In that spirit, here are five possible upsides for US supply chain pros to the trade wars between the US and China.
- Ocean freight rates from China to the US reached new peaks before the trade wars. Now the freight volume is coming down considerably, and it is a great time to renegotiate the freight rates.
- Not only has the Chinese currency dropped, making imports more affordable; in addition, Chinese factories have been proven very open to price discussion. While this is unlikely to fully mitigate a 25% tariffs, it may actually mitigate some of the lower tariff percentages. Again, a great time to negotiate.
- While some supply chain pros have moved their manufacturing out of China over the last decade, mainly due to the increasingly higher cost structure, others have kept their supply chains firmly anchored in China; yet too often the anchor was based on inertia. Now is a good time to review the supply chain strategy, assess the risk, calculate true landed cost, weigh the cost against the increased sales that more supply chain agility can bring, and ensure that the supply chain meets long-term goals.
- One company with a strong US market decided to consolidate global manufacturing in Mexico for proximity to the US market. Near-sourcing, meaning placing production in proximity to markets, helps sustainability in most cases.
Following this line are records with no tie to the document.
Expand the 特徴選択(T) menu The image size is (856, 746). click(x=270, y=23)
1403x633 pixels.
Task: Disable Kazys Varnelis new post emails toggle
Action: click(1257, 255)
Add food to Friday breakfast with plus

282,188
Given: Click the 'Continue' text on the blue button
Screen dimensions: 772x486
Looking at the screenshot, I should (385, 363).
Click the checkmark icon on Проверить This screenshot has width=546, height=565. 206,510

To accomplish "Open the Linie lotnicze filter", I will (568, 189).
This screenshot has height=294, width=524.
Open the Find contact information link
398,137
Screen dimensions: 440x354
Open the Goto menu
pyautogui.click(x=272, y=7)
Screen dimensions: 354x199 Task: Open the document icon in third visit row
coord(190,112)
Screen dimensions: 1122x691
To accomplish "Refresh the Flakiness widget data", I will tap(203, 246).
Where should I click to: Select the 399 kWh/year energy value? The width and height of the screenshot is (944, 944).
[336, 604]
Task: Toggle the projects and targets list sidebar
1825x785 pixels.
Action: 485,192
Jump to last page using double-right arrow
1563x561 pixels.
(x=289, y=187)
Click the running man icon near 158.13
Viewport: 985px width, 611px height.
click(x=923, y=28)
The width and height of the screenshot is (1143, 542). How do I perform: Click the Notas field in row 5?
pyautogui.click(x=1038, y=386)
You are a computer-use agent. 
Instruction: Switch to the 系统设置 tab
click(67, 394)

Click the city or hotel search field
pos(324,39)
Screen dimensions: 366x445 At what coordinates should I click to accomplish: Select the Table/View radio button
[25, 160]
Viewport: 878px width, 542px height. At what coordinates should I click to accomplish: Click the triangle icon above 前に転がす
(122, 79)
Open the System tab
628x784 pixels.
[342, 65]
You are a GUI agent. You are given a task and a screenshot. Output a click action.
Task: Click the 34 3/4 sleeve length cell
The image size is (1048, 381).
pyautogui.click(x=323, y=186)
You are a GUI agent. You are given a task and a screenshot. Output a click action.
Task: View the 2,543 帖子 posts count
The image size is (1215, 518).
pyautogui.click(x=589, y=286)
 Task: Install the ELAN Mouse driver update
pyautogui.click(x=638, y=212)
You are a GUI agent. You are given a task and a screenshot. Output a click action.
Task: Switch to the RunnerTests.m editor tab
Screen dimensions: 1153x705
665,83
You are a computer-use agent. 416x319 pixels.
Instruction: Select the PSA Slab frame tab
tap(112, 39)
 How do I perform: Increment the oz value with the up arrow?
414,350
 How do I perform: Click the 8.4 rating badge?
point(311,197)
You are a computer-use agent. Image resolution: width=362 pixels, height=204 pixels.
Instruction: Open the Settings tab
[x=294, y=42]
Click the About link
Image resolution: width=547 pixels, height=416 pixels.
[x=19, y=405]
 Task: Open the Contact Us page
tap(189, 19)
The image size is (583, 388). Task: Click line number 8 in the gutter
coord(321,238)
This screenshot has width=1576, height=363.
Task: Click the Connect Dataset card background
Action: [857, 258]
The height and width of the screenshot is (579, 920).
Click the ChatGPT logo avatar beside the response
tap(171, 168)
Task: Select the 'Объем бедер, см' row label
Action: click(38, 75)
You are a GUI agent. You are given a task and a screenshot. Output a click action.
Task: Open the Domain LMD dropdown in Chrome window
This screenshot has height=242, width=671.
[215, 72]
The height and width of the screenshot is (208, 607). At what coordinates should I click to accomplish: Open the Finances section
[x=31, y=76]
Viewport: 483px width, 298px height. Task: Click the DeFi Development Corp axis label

It also increases agility. Especially with heavy, bulky items, near-sourcing should be considered.
- On-demand production, additive manufacturing, postponement strategies should be considered as part of a solution. There are creative, agile companies building on these strategies close to most major markets, and certainly close to the US market. It shortens transportation time, and especially in markets with short shelf-live, it is worth considering.
Bonus point: This is a great opportunity to get new, agile players into the supply chain. Consider smaller, maybe diverse companies that bring a new perspective and new can-do energy into the supply chain.